Tsui Hark (, , born 1 February 1951), born Tsui Man-kong, is a Hong Kong film director, producer and screenwriter. Tsui has directed several influential Hong Kong films such as Zu Warriors from the Magic Mountain (1983), the Once Upon a Time in China film series (1991–1997) and The Blade (1995). Tsui also has been a prolific writer and producer; his productions include A Better Tomorrow (1986), A Better Tomorrow II (1987), A Chinese Ghost Story (1987),  The Killer (1989), The Legend of the Swordsman (1992), The Wicked City (1992), Iron Monkey (1993) and Black Mask (1996). He is viewed as a major figure in the Golden Age of Hong Kong cinema and is regarded by critics as "one of the masters of Asian cinematography".
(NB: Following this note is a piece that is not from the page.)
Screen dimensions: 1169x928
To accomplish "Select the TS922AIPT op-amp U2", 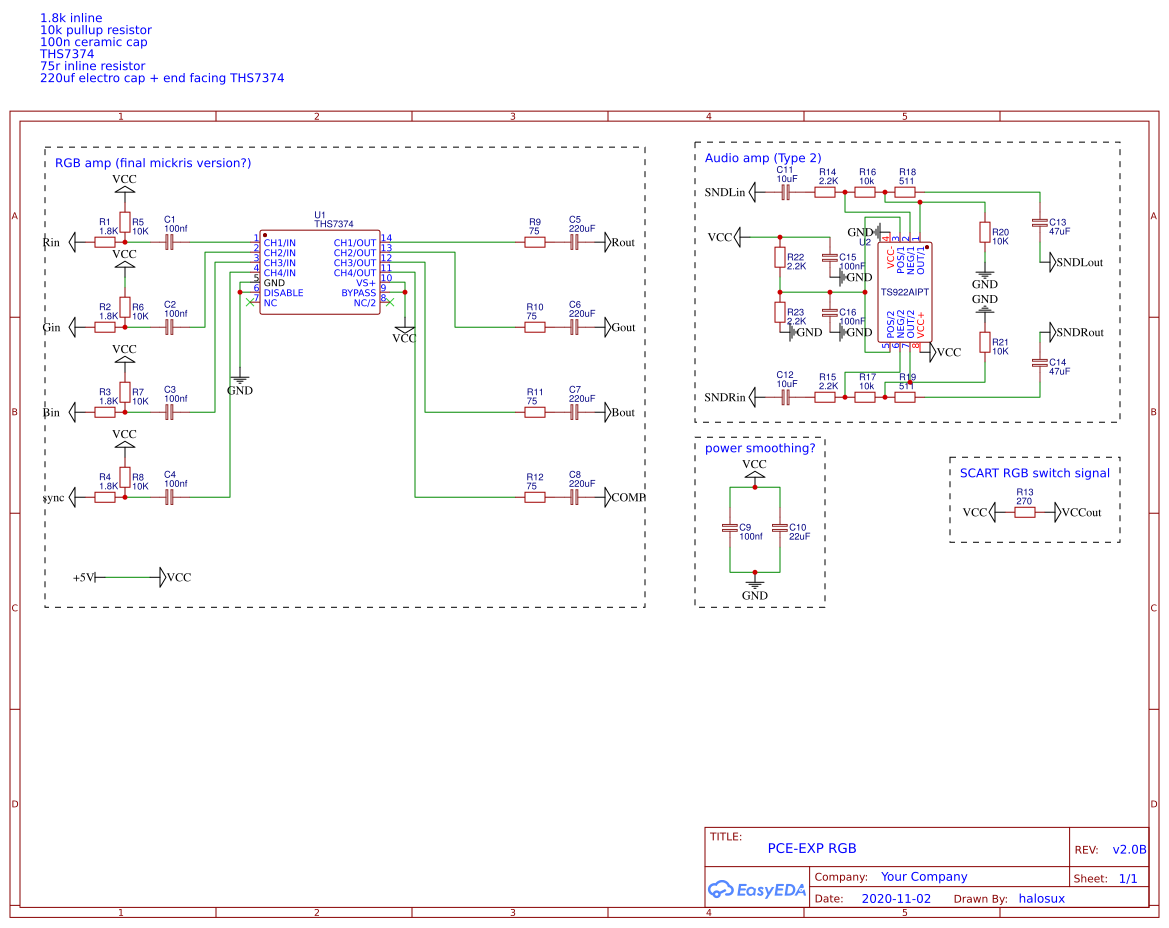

In the late 1990s, Tsui had a short-lived career in the United States, directing the Jean-Claude Van Damme–led films Double Team (1997) and Knock Off (1998). Both films were commercially unsuccessful and critically panned; Tsui himself was unsatisfied with his lack of creative control and returned to Hong Kong to continue his career, where he found commercial and critical success with blockbusters such as the Detective Dee film series, Flying Swords of Dragon Gate (2011), and The Taking of Tiger Mountain (2014).

Early life
Tsui was born and raised in Saigon, Vietnam, to a large Chinese (Hoa) family with sixteen siblings. Tsui showed an early interest in show business and films; when he was 10, he and some friends rented an 8 mm camera to film a magic show they put on at school. He also drew comic books, an interest that would influence his cinematic style. By the age of 13, he and his family immigrated to Hong Kong.

Tsui started his secondary education in Hong Kong in 1966. He proceeded to study film in Texas, first at Southern Methodist University and then at the University of Texas at Austin, graduating in 1975. He claims to have told his parents he wanted to follow in his father's footsteps as a pharmacist, and that it was here he changed his given name to Hark ("overcoming").

After graduation, Tsui moved to New York City, where he worked on From Spikes to Spindles (1976), a noted documentary film by Christine Choy on the history of the city's Chinatown. He also worked as an editor for a Chinese newspaper, developed a community theatre group and worked in a Chinese cable TV station. He returned to Hong Kong in 1977.

Career

New Wave period
Upon turning to feature filmmaking, Tsui was quickly typed as a member of the "New Wave" of young, iconoclastic directors. His debut film, The Butterfly Murders (1979), was a technically challenging blend of wuxia, murder mystery and science fiction / fantasy elements. His second film, We're Going to Eat You (1980), was a blend of cannibal horror, black comedy and martial arts.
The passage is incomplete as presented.